When Robots Need Babysitters
Workers spend days reloading context, catching hallucinations, and restarting failed AI sessions that sound authoritative but deliver unusable results.
Botsitting isn’t just occasional debugging—it’s become its own job category. Workers spend their days:
- Loading context into different tools
- Catching hallucinations that sound authoritative
- Restarting AI sessions that fail to deliver usable results
Like being stuck in Netflix buffering hell, but with quarterly reports instead of reality TV.
The grunt work is relentless: telling systems which documents matter, explaining what context they’re missing, then policing outputs for subtle errors that could derail projects. Workers have essentially become the integration layer between their organization’s scattered AI tools, filling gaps that APIs and fancy protocols can’t bridge.
The Good Enough Trap
Fatigue from constant AI supervision leads many workers to accept subpar results rather than fight for better ones.
Dr Rebecca Hinds from the Work AI Institute captures the central problem: “Adoption alone doesn’t equal transformation. If employees are spending the productivity dividend on botsitting, companies haven’t eliminated work—they’ve created a new layer of overhead.”
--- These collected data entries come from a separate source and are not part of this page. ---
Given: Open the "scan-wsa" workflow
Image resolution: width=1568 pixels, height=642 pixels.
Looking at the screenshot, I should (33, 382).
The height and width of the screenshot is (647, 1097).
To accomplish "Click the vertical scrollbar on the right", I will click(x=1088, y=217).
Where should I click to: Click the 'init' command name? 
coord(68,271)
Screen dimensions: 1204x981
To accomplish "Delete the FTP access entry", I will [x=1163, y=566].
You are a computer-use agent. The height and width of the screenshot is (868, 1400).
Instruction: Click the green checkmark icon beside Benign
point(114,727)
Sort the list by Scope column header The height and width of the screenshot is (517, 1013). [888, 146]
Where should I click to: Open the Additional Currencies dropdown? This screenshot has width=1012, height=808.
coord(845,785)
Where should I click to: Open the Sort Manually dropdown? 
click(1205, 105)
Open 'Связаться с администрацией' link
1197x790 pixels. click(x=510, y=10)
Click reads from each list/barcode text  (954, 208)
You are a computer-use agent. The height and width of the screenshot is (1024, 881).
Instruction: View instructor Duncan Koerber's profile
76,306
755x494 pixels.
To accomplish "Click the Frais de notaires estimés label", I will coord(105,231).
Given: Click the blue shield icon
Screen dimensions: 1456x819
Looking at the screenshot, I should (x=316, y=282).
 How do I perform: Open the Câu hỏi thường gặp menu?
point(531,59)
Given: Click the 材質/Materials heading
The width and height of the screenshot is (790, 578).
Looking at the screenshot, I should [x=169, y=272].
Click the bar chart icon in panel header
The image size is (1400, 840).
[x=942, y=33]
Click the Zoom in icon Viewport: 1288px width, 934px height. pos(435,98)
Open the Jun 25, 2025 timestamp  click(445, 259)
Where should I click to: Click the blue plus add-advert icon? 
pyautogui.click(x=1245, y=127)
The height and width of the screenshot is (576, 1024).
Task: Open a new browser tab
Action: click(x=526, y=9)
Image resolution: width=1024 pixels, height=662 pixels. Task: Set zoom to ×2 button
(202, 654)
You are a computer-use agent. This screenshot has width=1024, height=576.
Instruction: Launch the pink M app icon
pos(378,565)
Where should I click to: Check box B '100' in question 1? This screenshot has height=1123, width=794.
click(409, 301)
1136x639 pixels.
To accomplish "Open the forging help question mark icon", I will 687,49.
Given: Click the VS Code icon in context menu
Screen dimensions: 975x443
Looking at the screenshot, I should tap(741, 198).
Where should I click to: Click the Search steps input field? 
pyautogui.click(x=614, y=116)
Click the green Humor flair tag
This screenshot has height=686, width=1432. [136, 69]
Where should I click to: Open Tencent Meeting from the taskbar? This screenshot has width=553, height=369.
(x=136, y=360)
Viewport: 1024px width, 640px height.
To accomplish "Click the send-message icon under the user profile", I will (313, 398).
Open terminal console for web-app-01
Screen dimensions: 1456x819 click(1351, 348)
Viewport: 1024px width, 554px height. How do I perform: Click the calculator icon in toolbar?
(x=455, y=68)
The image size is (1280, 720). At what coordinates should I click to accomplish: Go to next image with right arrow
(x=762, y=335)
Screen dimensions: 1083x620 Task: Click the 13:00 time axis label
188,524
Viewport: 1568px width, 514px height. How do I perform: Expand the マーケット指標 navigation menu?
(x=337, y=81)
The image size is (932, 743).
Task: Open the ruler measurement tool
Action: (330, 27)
The fatigue is real. Rather than spend more time refining outputs, many UK workers admit they’ll accept the first AI result that looks “good enough.” That’s a recipe for gradual quality decline in everything from client proposals to performance reviews, where AI is increasingly making decisions about promotions and compensation.
Beyond the Hype
Despite claims of massive productivity gains, workplace AI often creates more overhead than genuine efficiency improvements.
The UK has embraced workplace AI adoption more aggressively than many other markets, yet the disconnect between promised gains and actual experience remains stark. The gap isn’t surprising when you realize that companies are layering AI onto existing processes without redesigning workflows or training workers properly.
This mirrors earlier digitization waves that promised efficiency but delivered email overwhelm and administrative bloat. Until organizations treat botsitting as a design flaw rather than an inevitable cost, Britain’s AI advantage risks becoming just another way to make work harder, not smarter.